En bonne croyante, Marine Le Pen misait sur un « miracle » judiciaire. Les réquisitions prononcées mardi 3 février devant la cour d’appel de Paris par les avocats généraux Thierry Ramonatxo et Stéphane Madoz‑Blanchet ont ramené la cheffe de file de l’extrême droite au prosaïsme du droit.
Les réquisitions de l’accusation
Le ministère public a demandé une peine de quatre ans d’emprisonnement, dont trois avec sursis, une amende de 100 000 euros et cinq ans d’inéligibilité à l’encontre de Marine Le Pen, députée (Rassemblement national) du Pas‑de‑Calais. Elle est poursuivie pour détournements de fonds publics dans l’affaire dite des assistants parlementaires européens du Front national.
Ces réquisitions proviennent des avocats généraux Thierry Ramonatxo et Stéphane Madoz‑Blanchet, qui ont présenté mardi 3 février leurs arguments devant la cour d’appel de Paris. L’énoncé de la peine réclamée ne s’écarte guère de la décision rendue en première instance par le tribunal correctionnel, le 30 mars 2025.

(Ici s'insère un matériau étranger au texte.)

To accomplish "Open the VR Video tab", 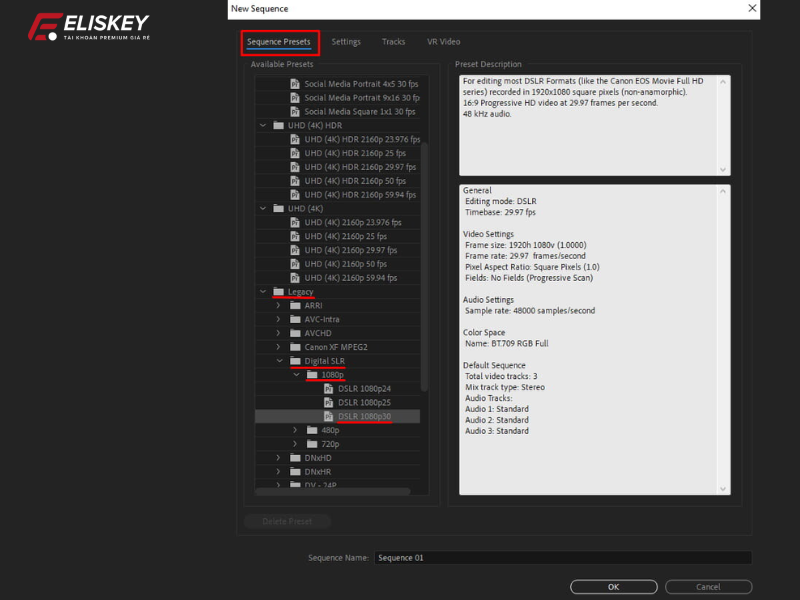I will 443,42.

Le poids de la première condamnation
Au procès en première instance, la condamnation avait déjà marqué un tournant dans l’horizon judiciaire et politique de Marine Le Pen. Le parquet général en appel vient cette fois confirmer, par des réquisitions sévères, l’importance des chefs d’accusation et la détermination de l’accusation à les faire sanctionner.
La proximité entre les peines demandées en appel et la peine infligée le 30 mars 2025 par le tribunal correctionnel renforce l’impression d’une ligne judiciaire constante sur ce dossier. Pour l’intéressée, qui avait espéré une issue plus favorable, cette sévérité rappelle que les voies de recours ne garantissent pas l’effet d’un renversement attendu.

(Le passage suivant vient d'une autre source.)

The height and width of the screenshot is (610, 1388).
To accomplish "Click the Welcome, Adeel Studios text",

Enjeux politiques: une candidature 2027 sous tension
Sur le plan politique, les réquisitions relancent les questions sur la capacité de Marine Le Pen à se présenter à l’élection présidentielle de 2027. L’éventuelle inéligibilité de cinq ans, réclamée par le ministère public, viendrait directement contraindre ses possibilités électorales si elle était confirmée par la cour.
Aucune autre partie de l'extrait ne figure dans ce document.